Public transit can be taboo subject in Cincinnati. Most people don't understand it or don't use it. This city started to build a subway, but politics and circumstances never allowed it to be completed. The first step towards modern rail transit, the Cincinnati Streetcar, is currently under construction and will likely open in late 2014 or early 2015.

The first time I ever used public transit to see a city was when I went to Cleveland, Ohio in 2009. I hopped on an RTA Red Line train and got lost. It was confusing at first, being someone who grew up in the suburbs and wasn't use to public transport, but it was an adventure in itself. I felt I saw the city in a way no tour could really offer. You got a realistic view of a city that was foreign to you. I used the same method in Pittsburgh, Milwaukee and most recently on Chicago's Green Line.

In Cincinnati though, there's no rail transit. There's two bus agencies, operating parallel of each other and run by different governments in two separate states. Since moving to Northern Kentucky to attend NKU, I've used TANK regularly to commute.
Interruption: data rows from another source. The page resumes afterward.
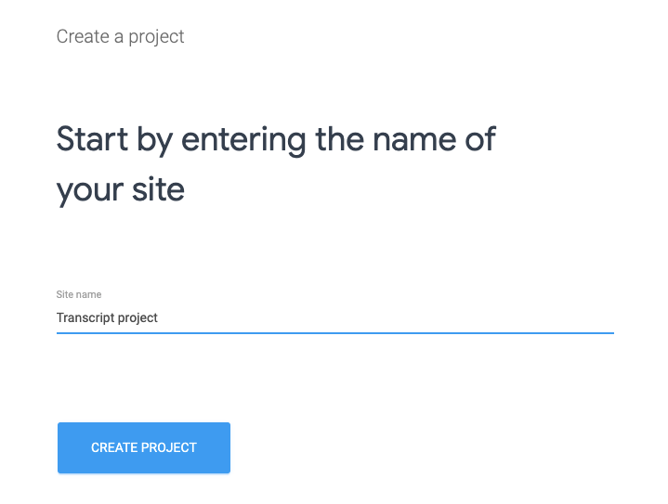Focus the Site name input field
Image resolution: width=668 pixels, height=504 pixels.
pos(334,317)
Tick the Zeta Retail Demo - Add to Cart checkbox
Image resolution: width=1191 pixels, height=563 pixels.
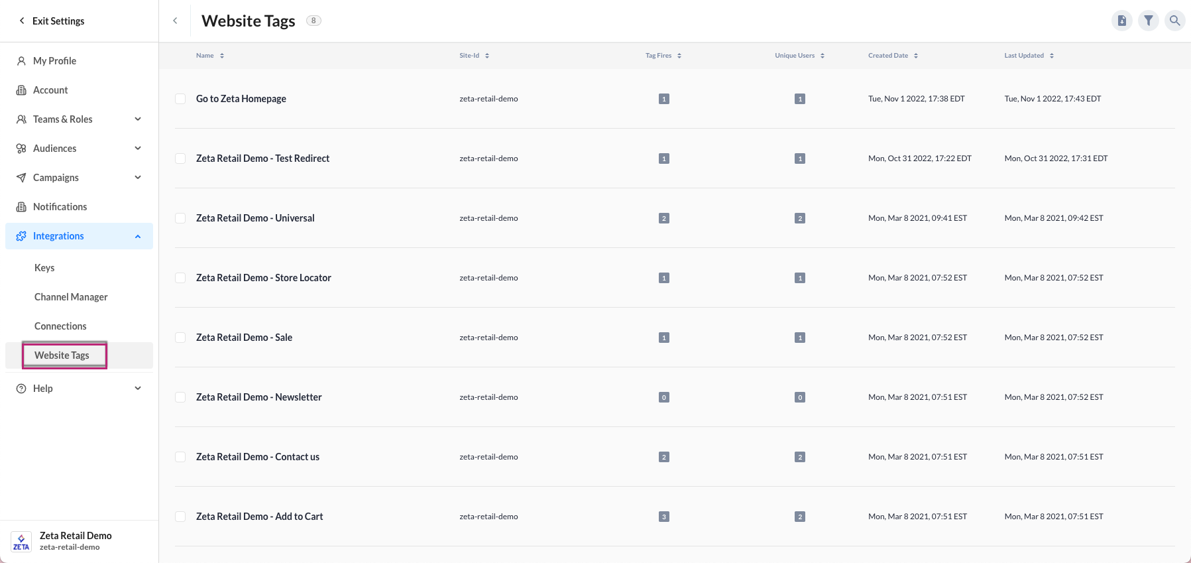click(x=180, y=517)
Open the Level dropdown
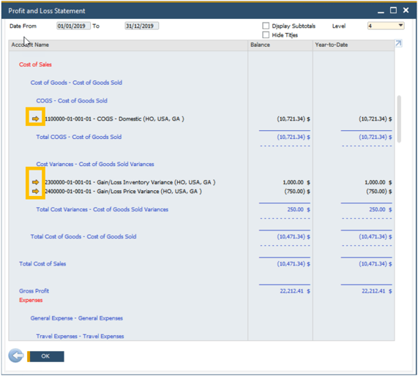418x376 pixels. pyautogui.click(x=386, y=26)
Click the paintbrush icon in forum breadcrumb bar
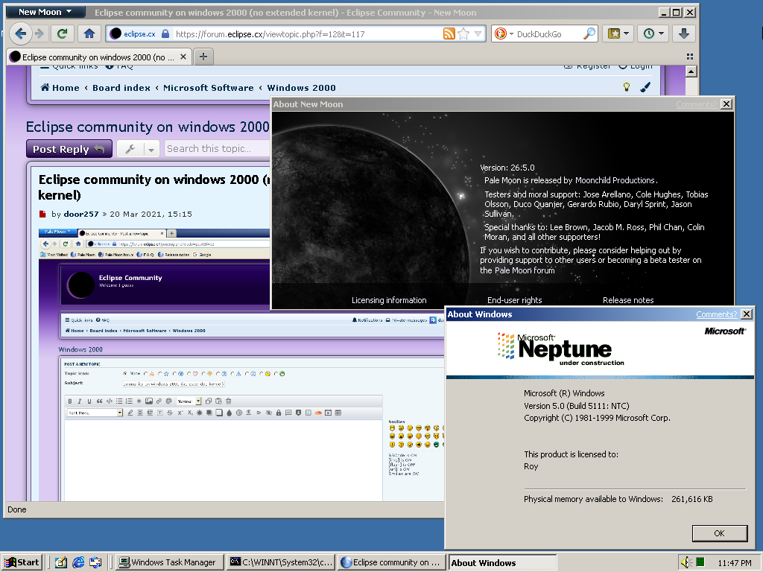This screenshot has width=763, height=572. pyautogui.click(x=645, y=87)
Until yesterday though, I had never ridden its Southbank Shuttle service. The shuttle connects the cities of Bellevue, Newport, Cincinnati and Covington with frequent service and stops at major tourist attractions, hotels and businesses.

In 2010, the service debuted "heritage trolleys" that give the route's vehicles a distinctive look with a small enough weight that allows them to cross the Roebling Suspension Bridge.

- A Southbank Shuttle "trolley" on the Roebling Suspension Bridge. Photo via Kentucky.gov.
I boarded in Bellevue, KY near the parking lot of a Frisch's restaurant as the only rider. The curved windows and wooden seats evoke a historic "trolley" car, but the bumpy ride and rattling wheelchair lift remind you you're on a rubber wheeled bus.

A few more passengers were picked up along Riverboat Row and near the levee a family visiting the aquarium boarded for a ride back to their hotel. Everyone braced themselves from sliding on the slick seats as the trolley made a sharp turn onto the Southgate bridge into Cincinnati. At Fountain Square, the vehicle filled up and then made a loop through The Banks and over the Roebling into Covington.

In Northern Kentucky again, most passengers departed for their cars or homes. It picked up a woman fresh off her shift at Popeye's Chicken. She complained about her hours being cut as the shuttle began retracing its route and heading back to where my trip began.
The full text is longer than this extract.